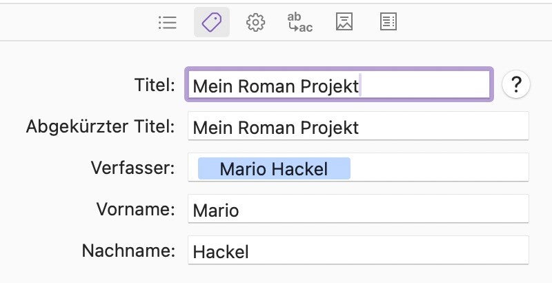Viewport: 552px width, 283px height.
Task: Click the question mark help button
Action: [x=515, y=85]
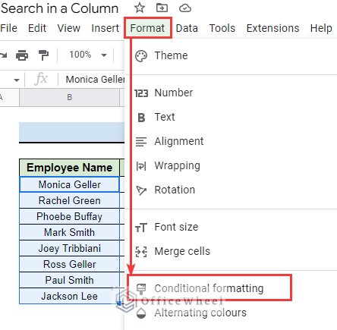
Task: Open the Format menu
Action: [x=147, y=28]
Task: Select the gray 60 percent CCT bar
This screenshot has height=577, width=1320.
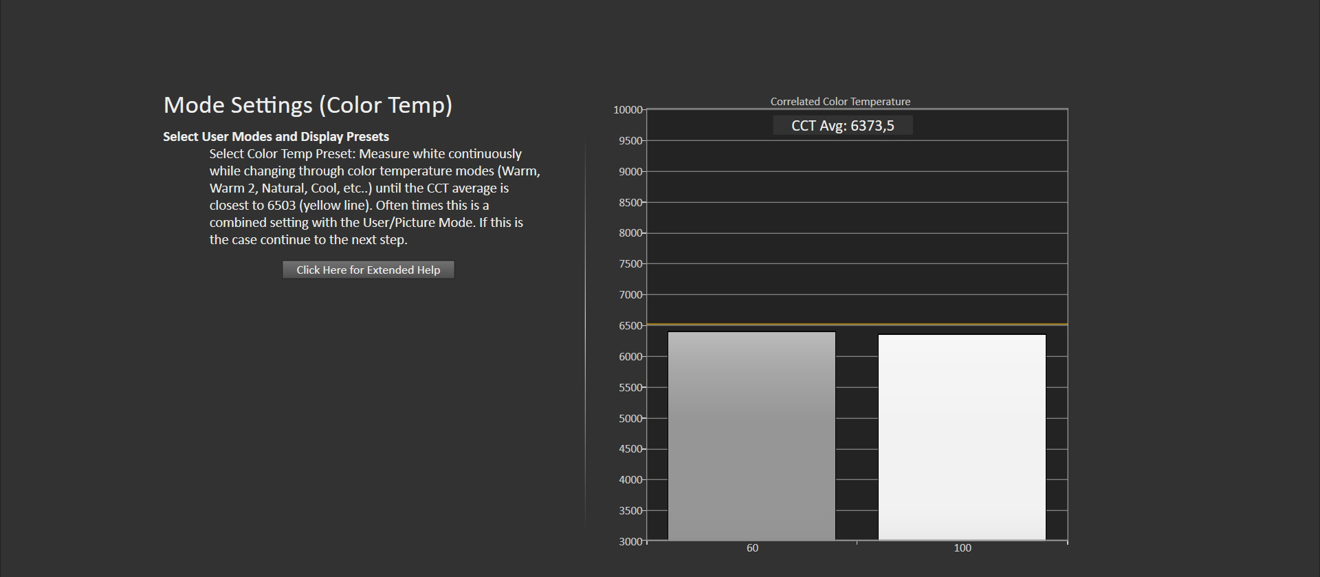Action: coord(751,436)
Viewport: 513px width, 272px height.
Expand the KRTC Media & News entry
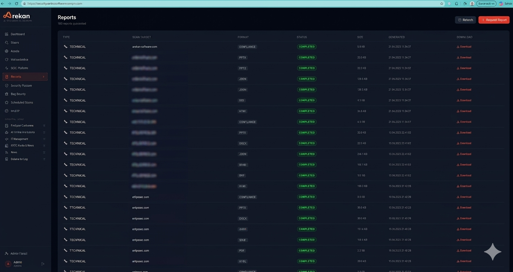tap(44, 145)
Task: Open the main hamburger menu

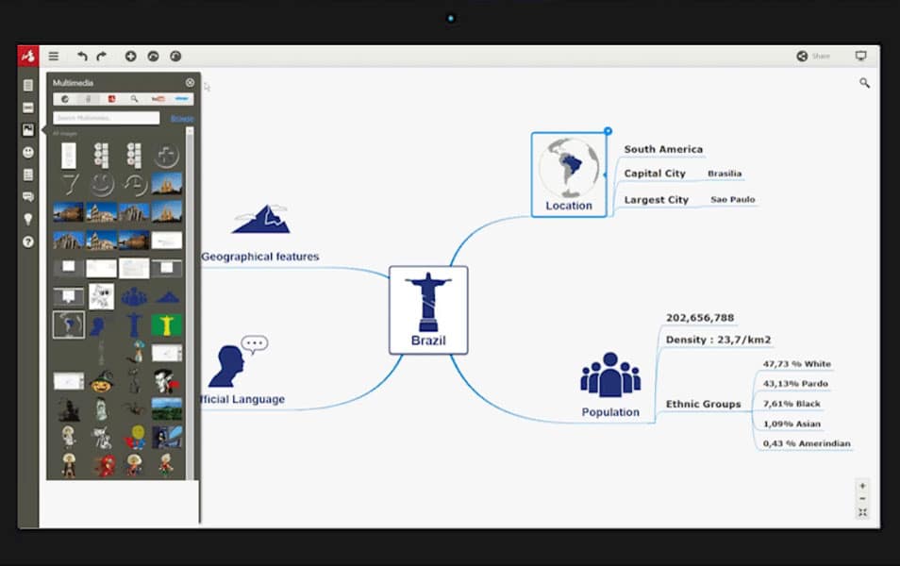Action: [x=55, y=56]
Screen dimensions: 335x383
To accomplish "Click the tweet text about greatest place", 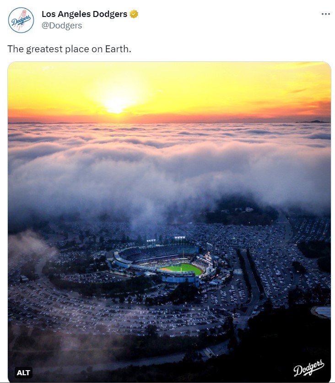I will 69,49.
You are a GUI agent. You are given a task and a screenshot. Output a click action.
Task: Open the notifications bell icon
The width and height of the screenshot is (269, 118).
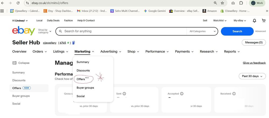coord(254,21)
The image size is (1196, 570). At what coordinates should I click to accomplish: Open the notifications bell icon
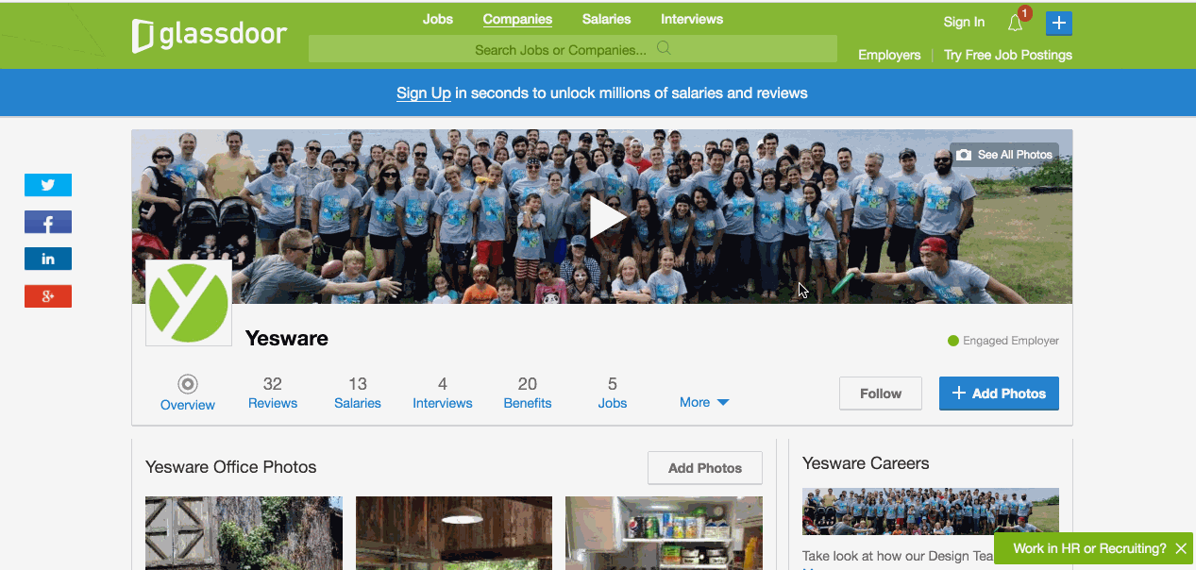1016,24
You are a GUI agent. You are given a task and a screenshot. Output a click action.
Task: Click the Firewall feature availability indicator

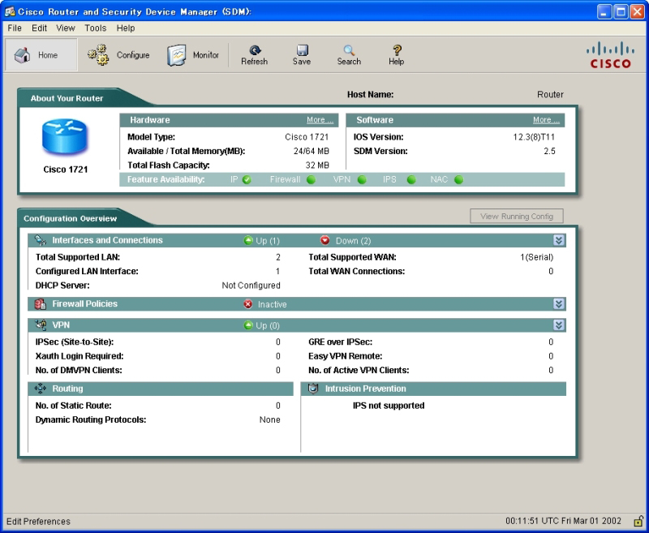click(x=311, y=179)
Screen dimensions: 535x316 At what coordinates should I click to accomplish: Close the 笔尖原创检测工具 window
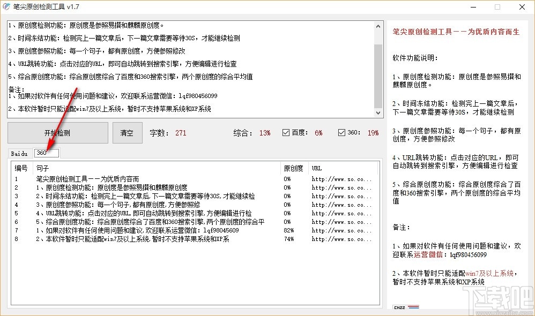coord(522,7)
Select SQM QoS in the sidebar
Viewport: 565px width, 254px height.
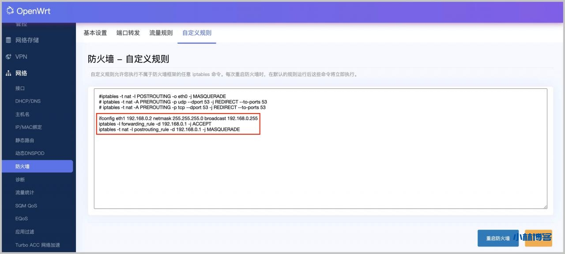[x=26, y=206]
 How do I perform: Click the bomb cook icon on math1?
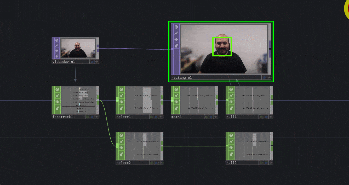[x=176, y=108]
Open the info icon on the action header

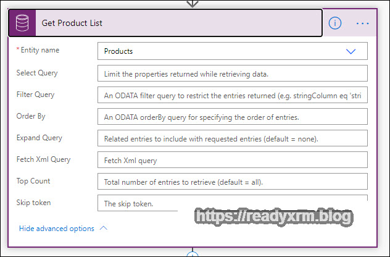click(335, 23)
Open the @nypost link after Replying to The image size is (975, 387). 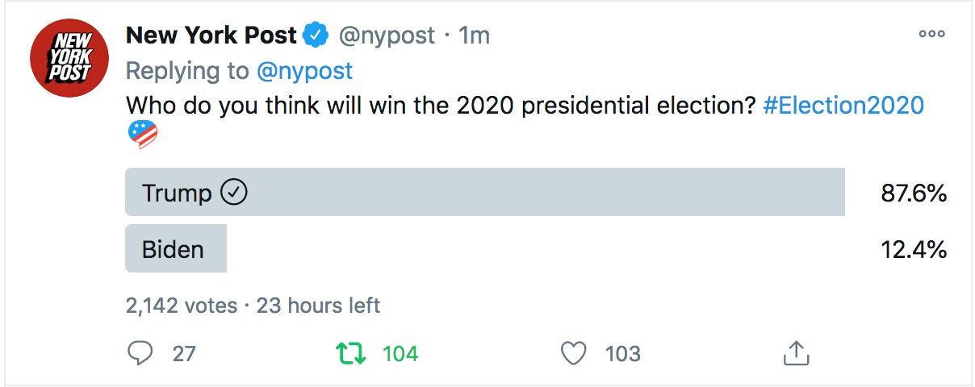coord(304,71)
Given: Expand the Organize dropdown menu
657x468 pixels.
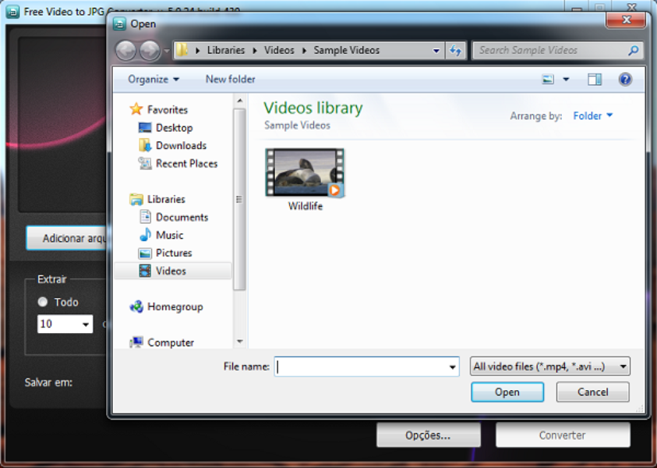Looking at the screenshot, I should 154,80.
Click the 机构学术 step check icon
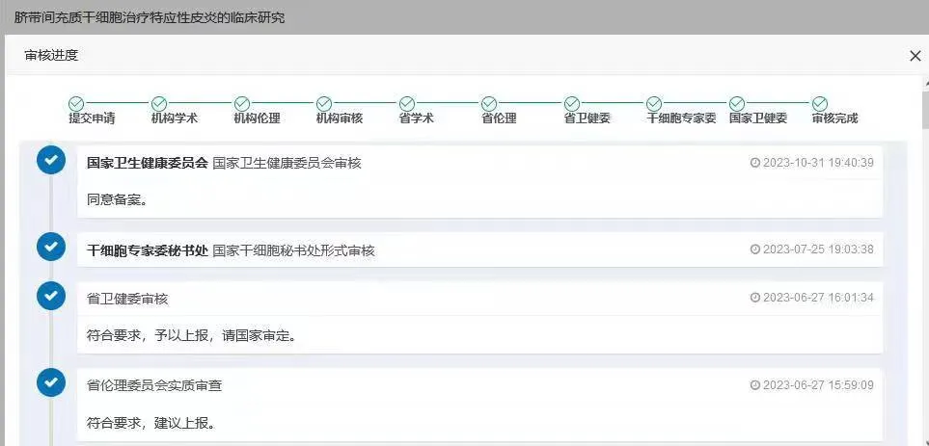929x446 pixels. [159, 103]
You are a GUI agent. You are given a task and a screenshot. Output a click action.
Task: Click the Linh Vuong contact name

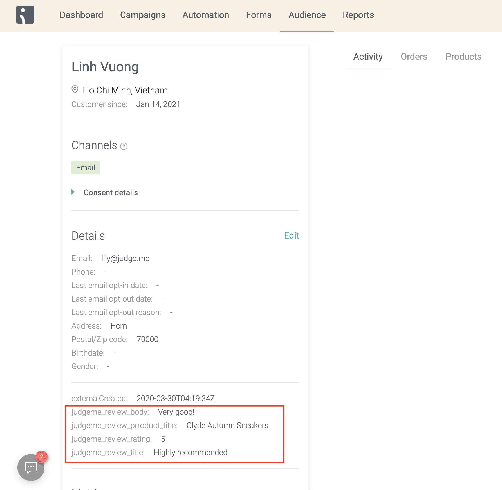(x=105, y=67)
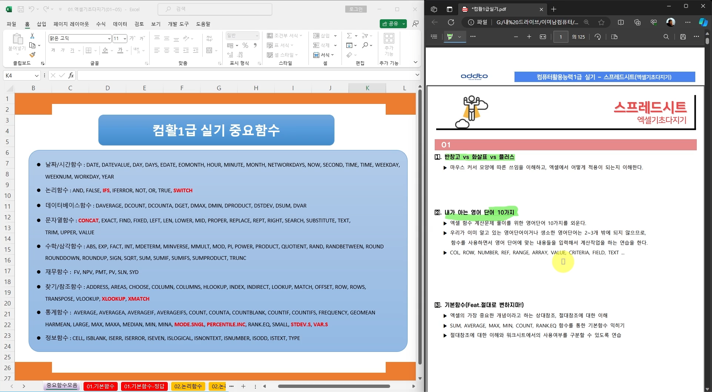This screenshot has width=712, height=392.
Task: Open PDF table of contents icon
Action: click(x=434, y=37)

What to do: The range to copy runs from the line with "657x468 pixels." to the last line of the entries, both included; copy it exactly and leave out the pictures.

Exercise solution:
657x468 pixels.
Looking at the screenshot, I should 154,80.
Click the 机构学术 step check icon
929x446 pixels. [159, 103]
You are a GUI agent. You are given a task and a screenshot. Output a click action.
Task: Click the Linh Vuong contact name

(x=105, y=67)
This screenshot has width=712, height=392.
Task: Open PDF table of contents icon
Action: click(x=434, y=37)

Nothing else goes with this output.